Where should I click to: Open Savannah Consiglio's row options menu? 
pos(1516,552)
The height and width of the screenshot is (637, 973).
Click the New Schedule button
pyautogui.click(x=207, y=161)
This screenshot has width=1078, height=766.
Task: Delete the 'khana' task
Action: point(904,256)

---

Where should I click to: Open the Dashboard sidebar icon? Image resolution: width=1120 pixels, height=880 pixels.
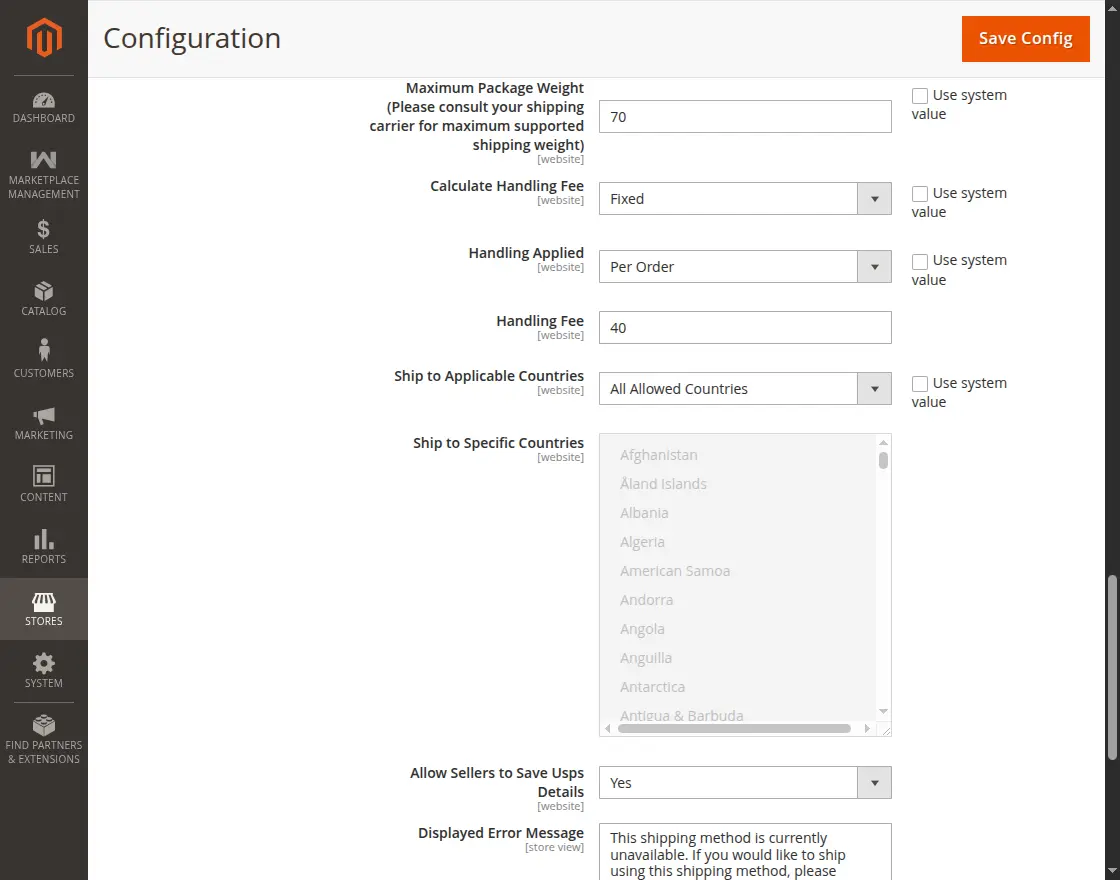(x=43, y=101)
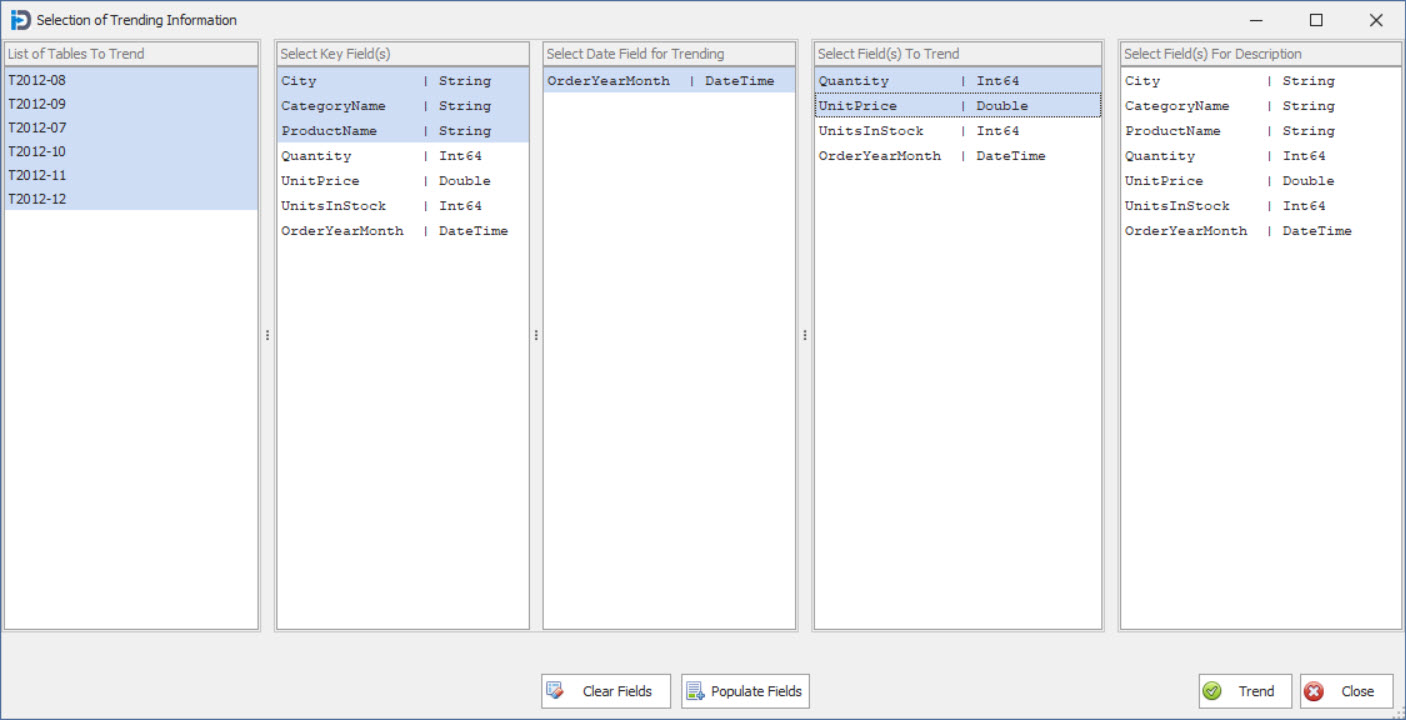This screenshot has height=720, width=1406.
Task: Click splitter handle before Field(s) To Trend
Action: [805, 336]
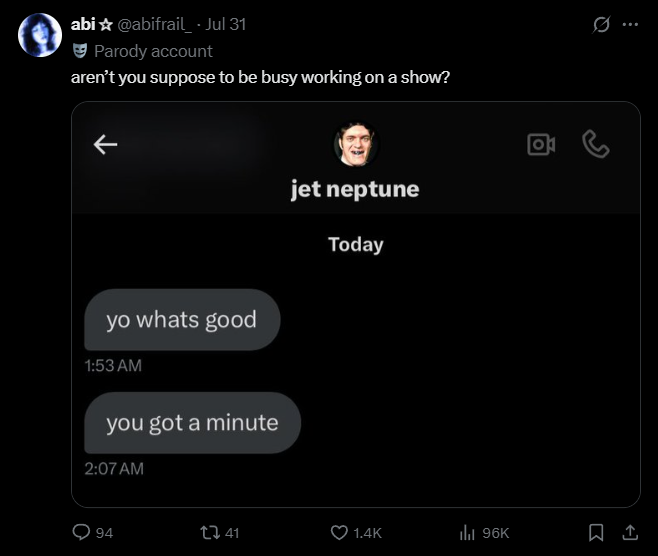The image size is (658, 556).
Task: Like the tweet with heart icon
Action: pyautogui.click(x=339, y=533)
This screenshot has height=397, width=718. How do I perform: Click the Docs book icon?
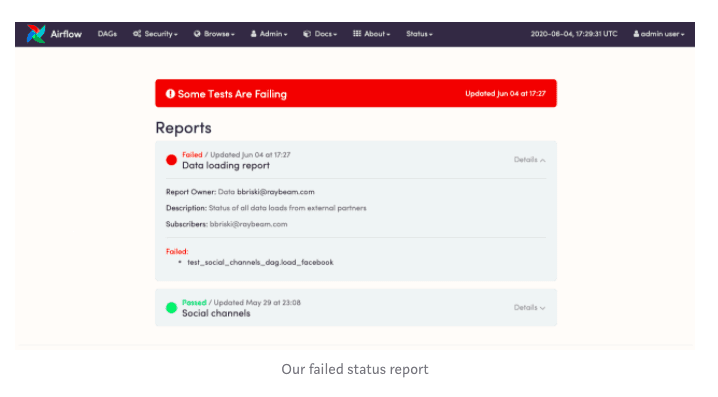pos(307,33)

...

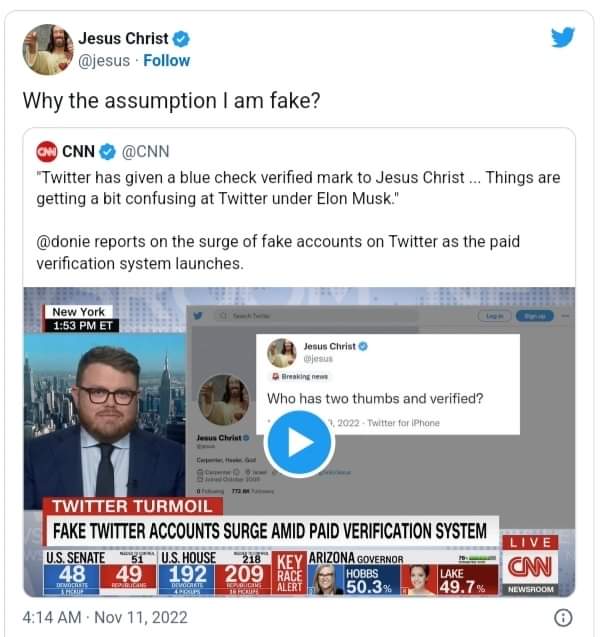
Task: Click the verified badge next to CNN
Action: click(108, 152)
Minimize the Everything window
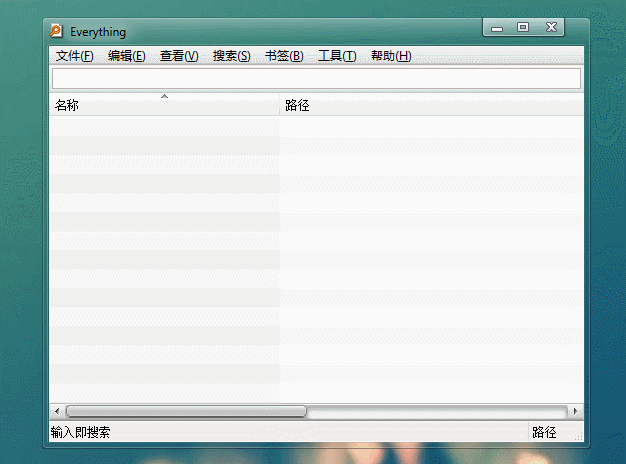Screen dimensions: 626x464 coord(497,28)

● **ACTIVITY**
From the records above, extract exactly and only the lines that begin at the line with "Where should I click to: Open Savannah" and stop after the line with "The height and".

● **THE ANSWER**
Where should I click to: Open Savannah Consiglio's row options menu? 
pos(1516,552)
The height and width of the screenshot is (637, 973).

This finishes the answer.